Ese camino que demuestra la injerencia de Washington sin respeto a las leyes internacionales y en medio de la crisis mundial de la pandemia del coronavirus, suma en el período mencionado, más de 200 vehículos blindados, tropas especiales y una logística que incluye insumos para la fabricación de instalaciones de todo tipo.

Desde el 2014, cuando las tropas estadounidenses irrumpieron en territorio sirio, se concentraron en la región norte de las provincias de Alepo, Hasaka, Deir Ezzor y Raqqa, donde abundan recursos naturales como yacimientos de fosfatos, petróleo y gas.

El presidente de Estados Unidos, Donald Trump, a quienes diversos medios y especialistas definen como ‘el triunfador de la apocalipsis’ anunció la derrota del Estado Islámico, Daesh en árabe y la retirada de efectivos de al menos 12 bases en las áreas mencionadas.

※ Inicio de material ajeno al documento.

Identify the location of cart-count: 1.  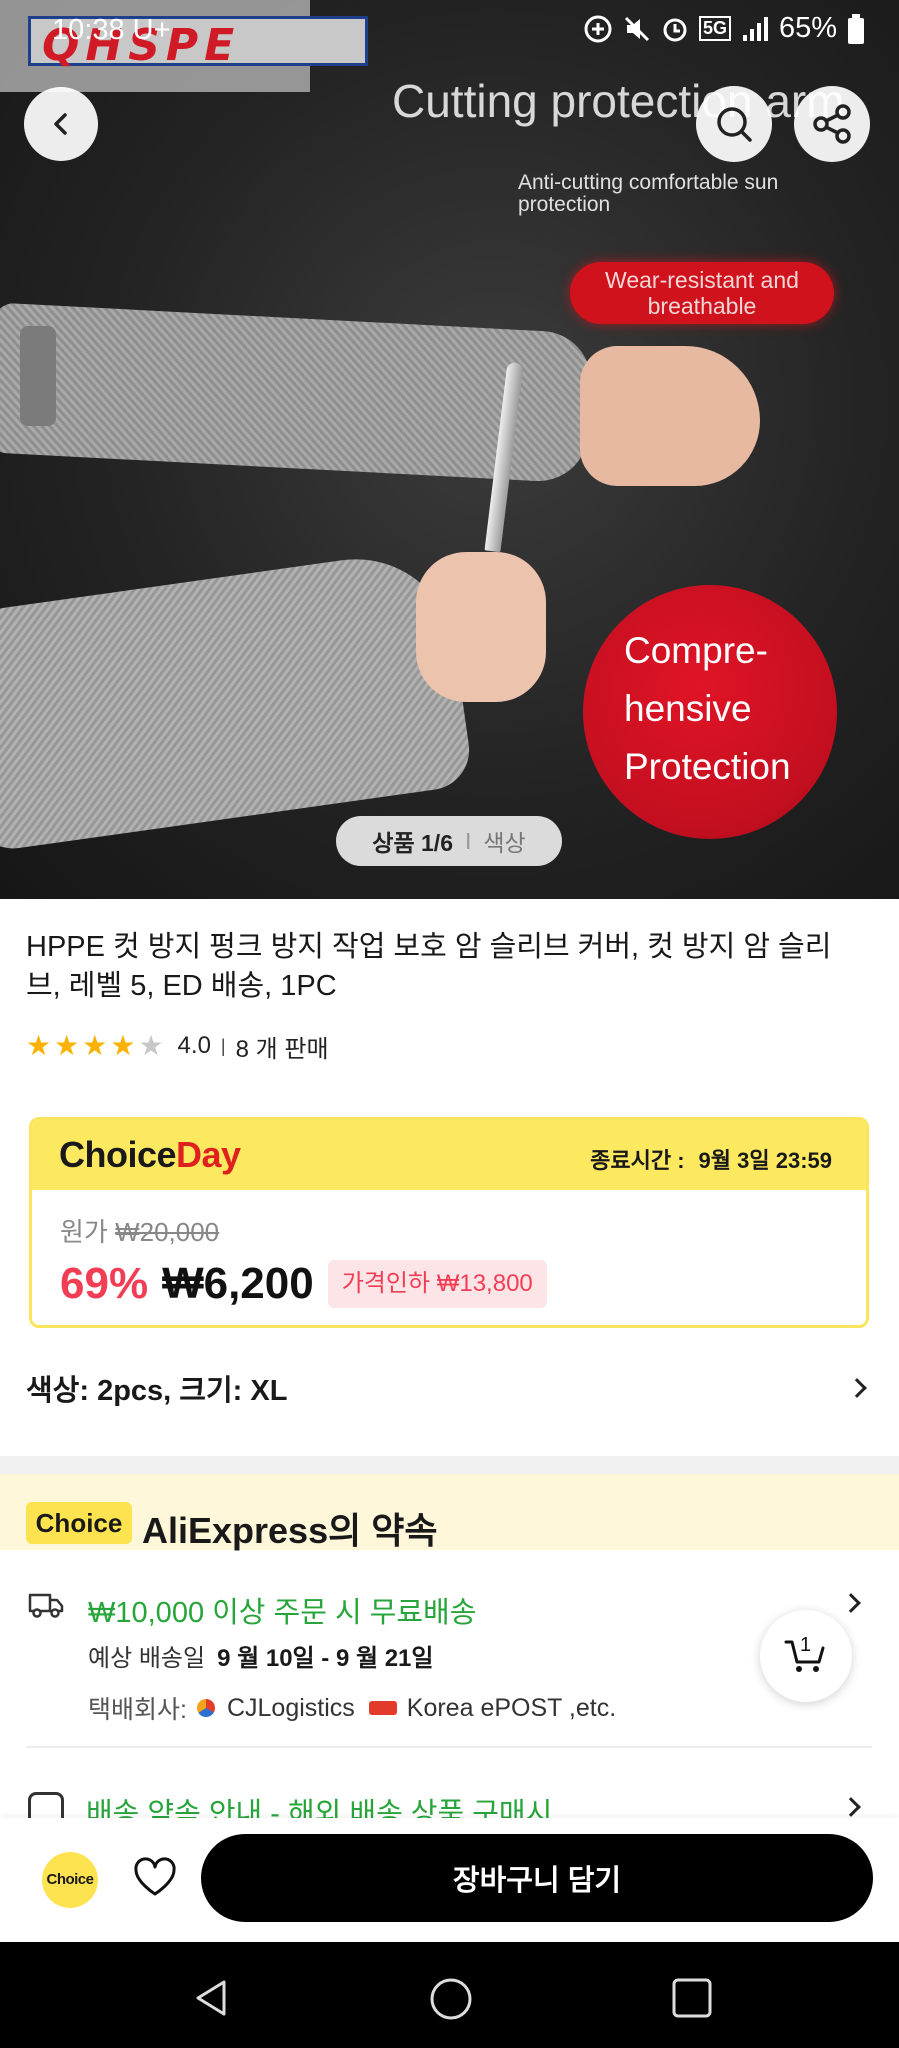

Nada fue real porque el principal obstáculo para analizar proyecciones y negociaciones en pro de la paz, fue la falta de información creíble que Washington y Trump en particular, se encargaron de no suministrar.

Aún así, los estimados y datos filtrados, señalan que las tropas estadounidenses en una cifra superior a los cuatro mil efectivos, regresaron a cinco instalaciones en Hasaka, cuatro en Deir Ezzor, cinco en Raqqa y ocho en el norte de Alepo.

En Deir Ezzor, construyeron dos nuevas y comparten el ‘patrullaje’ con las llamadas Fuerzas Democráticas Sirias (FDS), integradas mayormente por kurdos, de no menos de dos campos de petróleo y gas, que comercializan a través de las fronteras con Turquía e Iraq y en una cifra calculada en más de 40 millones de dólares.

Pero Estados Unidos, tras propiciar el ‘retiro’ de los terroristas del Daesh más allá del río Eufrates, en el nororiente sirio, los concentró en áreas de Al Tabqa, bajo control de las FDS y un poco más al sur, junto a la frontera iraquí, en la Al Tanef, donde asumen ‘autonomía’ en 55 kilómetros cuadrados y entrenan a grupos extremistas, según informes del Centro ruso para la reconciliación en Siria.

Para Alexei Timofeev, analista del sitio web de la agencia Sputnik, Washington no desea que Siria conserve su integridad territorial y se esfuerza por hacer lo necesario para que la pierda sobre la base de una injerencia ilegal en contra de la estabilidad y a favor del anhelo de caos que propicia.

La situación actual, donde la posición estadounidense promueve una escalada de las tensiones, no parece limitar la injerencia en Siria, porque en las regiones mencionadas, los roces son constantes entre fuerzas estadounidenses, tropas turcas, terroristas, la Policía Militar rusa y las posiciones del Ejército sirio en Qamishli, Hasaka, Alepo y Deir Ezzor.

Nadie puede creer o tener la certeza al menos, de que Estados Unidos, entre otras cifras, haya perdido o extraviado, como afirma el Pentágono, más de 715 millones de dólares en armamento y equipos militares en esas regiones de Siria.